Is Coffee Bad for Reproduction?
Adapted from "Impact of female daily coffee consumption on successful fertility treatment: a Danish cohort study" published in July 2019 issue of Fertility and Sterility.
Worldwide, around 2 billion cups of coffee are consumed every day. Finland has the highest intake worldwide, with Denmark being the fourth most coffee-consuming country, with an average intake of 3 to 4 cups per day per adult. Coffee is commonly consumed by women who are attempting to conceive and by pregnant women.
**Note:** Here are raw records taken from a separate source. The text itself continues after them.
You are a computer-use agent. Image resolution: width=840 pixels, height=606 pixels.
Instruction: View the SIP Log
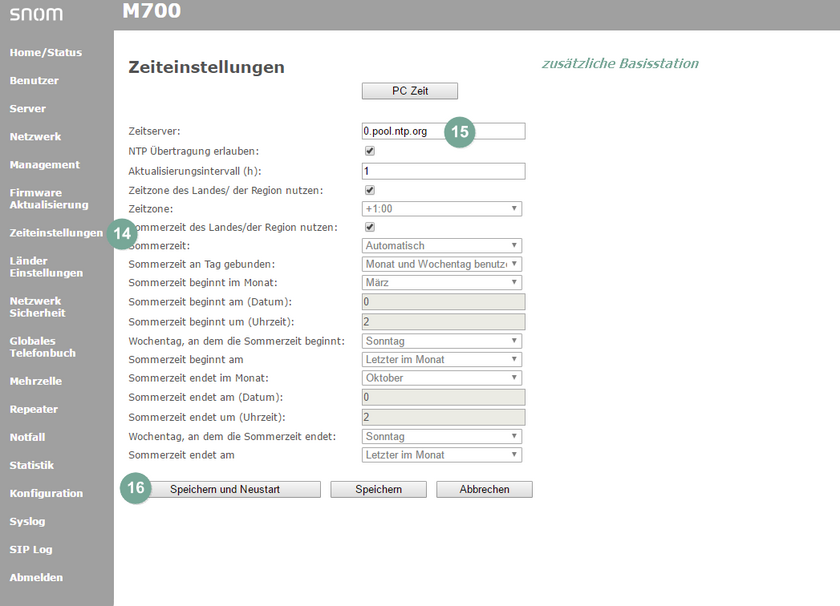(30, 549)
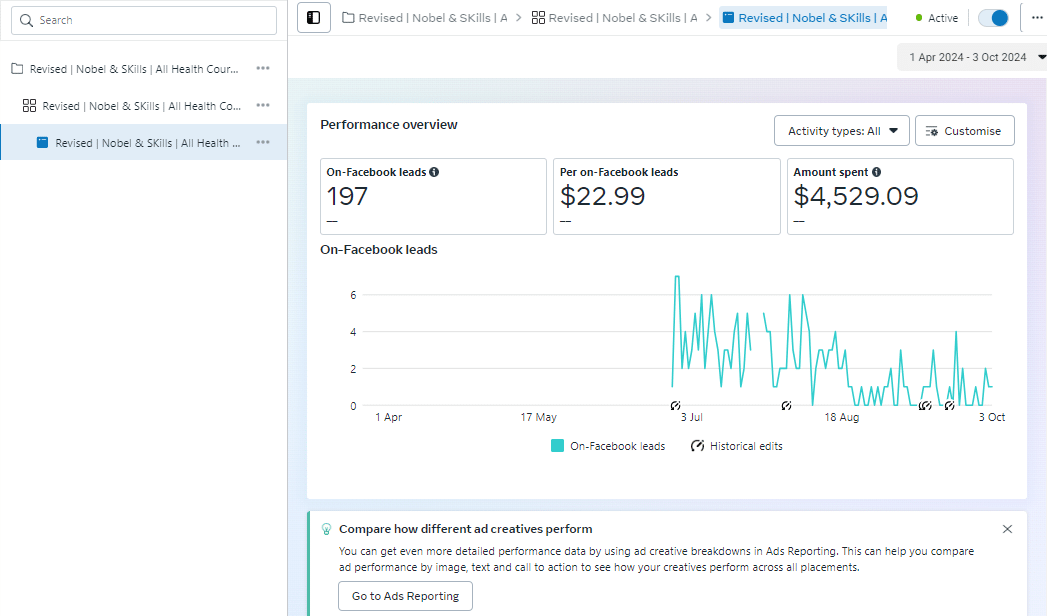The width and height of the screenshot is (1047, 616).
Task: Open the Activity types: All dropdown
Action: click(x=841, y=131)
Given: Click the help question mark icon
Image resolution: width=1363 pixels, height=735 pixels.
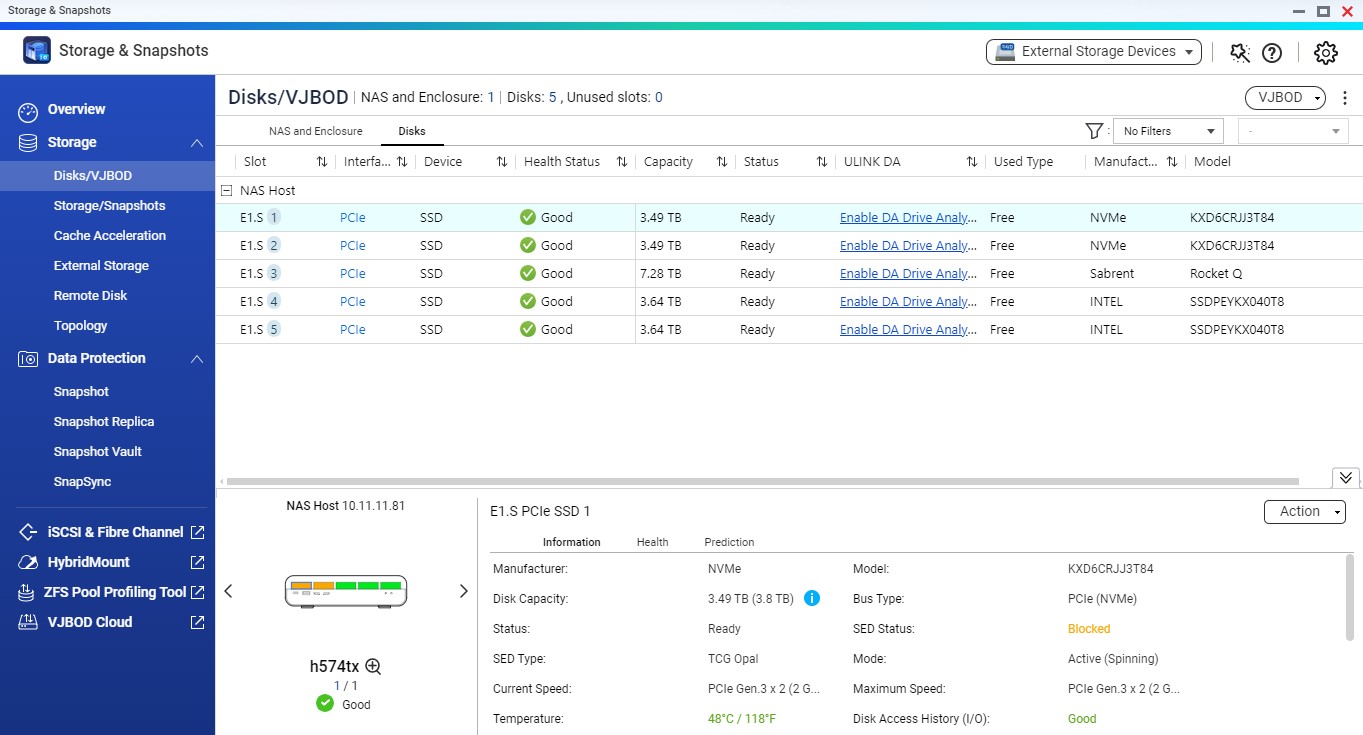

The association between coffee or total caffeine intake and one’s fertility potential has been studied extensively among couples with natural fertility. Overall the findings have been inconsistent, although most recent studies indicate no effect.
However, a possible association between coffee or caffeine intake and treatment outcomes among couples undergoing Intrauterine Insemination (IUI), In Vitro Fertilization (IVF) treatments, or Frozen Embryo Transfer (FET) is less well studied.
The Danish study followed 1,708 couples presenting to the Aarhus University Hospital for infertility treatment and related the woman's pretreatment coffee consumption to the outcomes of IUI, IVF, or FET.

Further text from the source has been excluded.